An activity’s operation doesn’t have to be a single function — it can be a whole nested ActionBuilder. Nesting is how you give loops and parallel sections a multi-step body, and it’s required for BREAK and CONTINUE.

You reach for a nested builder whenever the body of a control-flow activity needs more than one step:

  • Loops — a WHILE/UNTIL body with several activities.
  • Control flowBREAK/CONTINUE must live inside a nested builder.
  • Parallelism — a SPLIT operation that runs a sub-pipeline per split.

Here the loop body is a nested builder with three activities. BREAK and CONTINUE operate on the enclosing WHILE loop:

import {ActionBuilder, ACTIVITY} from "@gesslar/actioneer"
class Worker {
setup(builder) {
builder
.do("init", ctx => { ctx.count = 0; ctx.out = []; return ctx })
.do("loop", ACTIVITY.WHILE, ctx => ctx.count < 10,
new ActionBuilder()
.do("increment", ctx => { ctx.count++; return ctx })
.do("skipEvens", ACTIVITY.CONTINUE, ctx => ctx.count % 2 === 0)
.do("collect", ctx => { ctx.out.push(ctx.count); return ctx })
)
.do("finish", ctx => ctx.out)
}
}

For SPLIT, the operation can be a nested builder so each parallel task runs its own sequence of steps:

import {Promised} from "@gesslar/toolkit"
class NestedParallel {
#split = ctx => ctx.batches.map(batch => ({batch}))
#rejoin = (original, settledResults) => {
// SPLIT rejoiners receive settlement objects — go through .value
original.processed = Promised.values(settledResults).flatMap(r => r.batch)
return original
}
setup(builder) {
builder
.do("parallel", ACTIVITY.SPLIT, this.#split, this.#rejoin,
new ActionBuilder()
.do("step1", ctx => { /* ... */ return ctx })
.do("step2", ctx => { /* ... */ return ctx })
)
}
}

Construct the nested builder empty (new ActionBuilder()). The runner injects the parent action into it automatically, so this inside the nested operations is the parent action instance. Do not pass this (new ActionBuilder(this)): an action already consumed by a builder cannot be reused, so that throws.

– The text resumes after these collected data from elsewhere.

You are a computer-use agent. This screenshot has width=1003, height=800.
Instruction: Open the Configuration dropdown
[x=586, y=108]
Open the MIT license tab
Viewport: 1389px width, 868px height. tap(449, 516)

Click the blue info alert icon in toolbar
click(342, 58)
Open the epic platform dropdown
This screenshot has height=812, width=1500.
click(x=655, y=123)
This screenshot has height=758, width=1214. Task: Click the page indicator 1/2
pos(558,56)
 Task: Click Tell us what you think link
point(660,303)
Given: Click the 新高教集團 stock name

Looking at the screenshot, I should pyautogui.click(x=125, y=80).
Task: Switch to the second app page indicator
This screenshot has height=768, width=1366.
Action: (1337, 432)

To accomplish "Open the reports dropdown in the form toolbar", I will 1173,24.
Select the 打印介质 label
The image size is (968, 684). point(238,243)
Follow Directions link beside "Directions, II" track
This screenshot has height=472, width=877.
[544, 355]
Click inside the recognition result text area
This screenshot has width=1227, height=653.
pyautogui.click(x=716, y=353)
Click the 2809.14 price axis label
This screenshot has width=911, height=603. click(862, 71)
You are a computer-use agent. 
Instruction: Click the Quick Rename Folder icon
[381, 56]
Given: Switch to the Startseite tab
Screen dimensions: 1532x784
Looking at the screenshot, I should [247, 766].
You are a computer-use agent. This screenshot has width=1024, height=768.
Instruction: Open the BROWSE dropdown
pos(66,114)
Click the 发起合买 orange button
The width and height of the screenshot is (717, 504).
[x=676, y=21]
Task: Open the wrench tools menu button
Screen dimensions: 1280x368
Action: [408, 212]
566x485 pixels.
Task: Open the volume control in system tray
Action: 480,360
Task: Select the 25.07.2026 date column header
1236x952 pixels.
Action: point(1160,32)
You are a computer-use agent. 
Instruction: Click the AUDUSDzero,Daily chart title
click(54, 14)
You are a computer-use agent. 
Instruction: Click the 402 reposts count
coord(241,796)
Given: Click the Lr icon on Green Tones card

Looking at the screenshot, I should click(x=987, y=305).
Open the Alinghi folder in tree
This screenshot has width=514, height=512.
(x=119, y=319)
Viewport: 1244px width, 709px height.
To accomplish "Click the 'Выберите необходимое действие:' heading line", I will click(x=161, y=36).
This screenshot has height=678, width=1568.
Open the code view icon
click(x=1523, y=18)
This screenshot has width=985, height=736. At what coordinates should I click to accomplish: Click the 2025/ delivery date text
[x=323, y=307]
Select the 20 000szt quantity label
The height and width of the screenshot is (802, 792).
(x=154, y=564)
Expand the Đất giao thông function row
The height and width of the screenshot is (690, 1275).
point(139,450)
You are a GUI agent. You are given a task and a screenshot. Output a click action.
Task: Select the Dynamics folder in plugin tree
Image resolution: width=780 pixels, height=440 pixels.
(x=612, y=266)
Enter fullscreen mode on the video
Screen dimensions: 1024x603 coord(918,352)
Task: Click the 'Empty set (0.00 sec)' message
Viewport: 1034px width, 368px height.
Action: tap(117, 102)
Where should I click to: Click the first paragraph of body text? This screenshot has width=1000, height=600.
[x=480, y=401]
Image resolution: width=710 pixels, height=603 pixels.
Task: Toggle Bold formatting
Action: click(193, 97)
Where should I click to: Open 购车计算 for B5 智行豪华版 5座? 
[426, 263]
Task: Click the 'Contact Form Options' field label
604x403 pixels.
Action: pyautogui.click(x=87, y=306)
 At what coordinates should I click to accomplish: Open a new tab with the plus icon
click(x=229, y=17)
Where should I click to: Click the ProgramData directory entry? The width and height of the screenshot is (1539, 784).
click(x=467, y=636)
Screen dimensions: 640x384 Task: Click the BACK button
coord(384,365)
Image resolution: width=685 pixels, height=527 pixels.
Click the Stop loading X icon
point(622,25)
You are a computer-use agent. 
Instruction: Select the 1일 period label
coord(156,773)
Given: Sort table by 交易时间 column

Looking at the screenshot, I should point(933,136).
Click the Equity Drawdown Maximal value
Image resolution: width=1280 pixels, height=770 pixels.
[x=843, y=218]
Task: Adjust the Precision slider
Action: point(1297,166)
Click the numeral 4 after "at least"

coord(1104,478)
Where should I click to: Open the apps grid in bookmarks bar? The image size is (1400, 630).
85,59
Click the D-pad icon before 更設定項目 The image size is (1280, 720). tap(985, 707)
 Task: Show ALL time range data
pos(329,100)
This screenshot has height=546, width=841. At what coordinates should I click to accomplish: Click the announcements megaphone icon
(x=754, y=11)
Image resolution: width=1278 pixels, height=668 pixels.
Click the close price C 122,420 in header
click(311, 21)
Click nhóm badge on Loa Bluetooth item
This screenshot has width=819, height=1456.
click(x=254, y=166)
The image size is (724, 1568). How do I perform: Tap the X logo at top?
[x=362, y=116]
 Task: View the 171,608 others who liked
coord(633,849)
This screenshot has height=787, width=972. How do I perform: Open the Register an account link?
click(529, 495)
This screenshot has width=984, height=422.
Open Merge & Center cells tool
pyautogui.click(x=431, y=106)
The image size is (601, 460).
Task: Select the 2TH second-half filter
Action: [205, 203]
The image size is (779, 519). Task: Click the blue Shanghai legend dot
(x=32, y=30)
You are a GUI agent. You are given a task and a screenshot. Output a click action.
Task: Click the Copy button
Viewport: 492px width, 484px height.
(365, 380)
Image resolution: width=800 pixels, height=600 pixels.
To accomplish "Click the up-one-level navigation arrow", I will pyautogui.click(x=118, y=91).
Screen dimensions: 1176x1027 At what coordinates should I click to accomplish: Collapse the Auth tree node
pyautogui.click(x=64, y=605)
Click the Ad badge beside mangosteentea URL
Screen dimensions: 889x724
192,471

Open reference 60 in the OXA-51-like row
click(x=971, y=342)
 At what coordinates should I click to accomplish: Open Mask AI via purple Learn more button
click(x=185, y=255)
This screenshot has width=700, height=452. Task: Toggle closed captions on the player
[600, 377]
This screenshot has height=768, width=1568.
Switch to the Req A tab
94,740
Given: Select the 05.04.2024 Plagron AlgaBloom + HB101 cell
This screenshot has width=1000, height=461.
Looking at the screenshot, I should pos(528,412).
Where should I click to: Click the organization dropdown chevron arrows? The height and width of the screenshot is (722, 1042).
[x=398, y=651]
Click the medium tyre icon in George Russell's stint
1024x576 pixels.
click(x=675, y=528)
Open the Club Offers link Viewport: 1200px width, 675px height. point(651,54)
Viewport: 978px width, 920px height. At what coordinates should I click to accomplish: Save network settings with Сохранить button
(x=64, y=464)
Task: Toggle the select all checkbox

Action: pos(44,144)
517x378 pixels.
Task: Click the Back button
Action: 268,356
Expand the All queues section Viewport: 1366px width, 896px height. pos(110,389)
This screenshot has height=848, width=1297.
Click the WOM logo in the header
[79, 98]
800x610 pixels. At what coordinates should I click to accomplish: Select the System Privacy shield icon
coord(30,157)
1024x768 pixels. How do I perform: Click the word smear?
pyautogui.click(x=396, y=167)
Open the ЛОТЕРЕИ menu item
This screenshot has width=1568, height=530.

Nested builders don’t run in isolation — they inherit context from their parent:

  • Hooks flow down. A parent’s hooks are automatically passed to all nested builders, so observability is consistent throughout.
  • done() does not flow down — except under SPLIT. A nested builder’s done() does not run when the builder is a WHILE/UNTIL loop body. The exception is a nested builder used as a SPLIT operation: each split runs as an independent execution, so its done() fires once per split context. The outer pipeline’s own done() always runs exactly once.

You can build nested pipelines two ways:

// Empty builder — the runner injects the parent action, so `this` inside
// these operations is the parent action instance
new ActionBuilder()
.do("a", ctx => { /* ... */ return ctx })
.do("b", ctx => { /* ... */ return ctx })
// Bound to a separate action instance — use its methods and `this`
new ActionBuilder(otherAction)
.do("a", ctx => { /* ... */ return ctx })

Both forms are valid as the operation of a WHILE, UNTIL, or SPLIT activity. Do not pass the current action with new ActionBuilder(this) — it has already been consumed by the outer builder, and reusing it throws. Use the empty form to reach the parent action’s this, or bind a different, unconsumed action.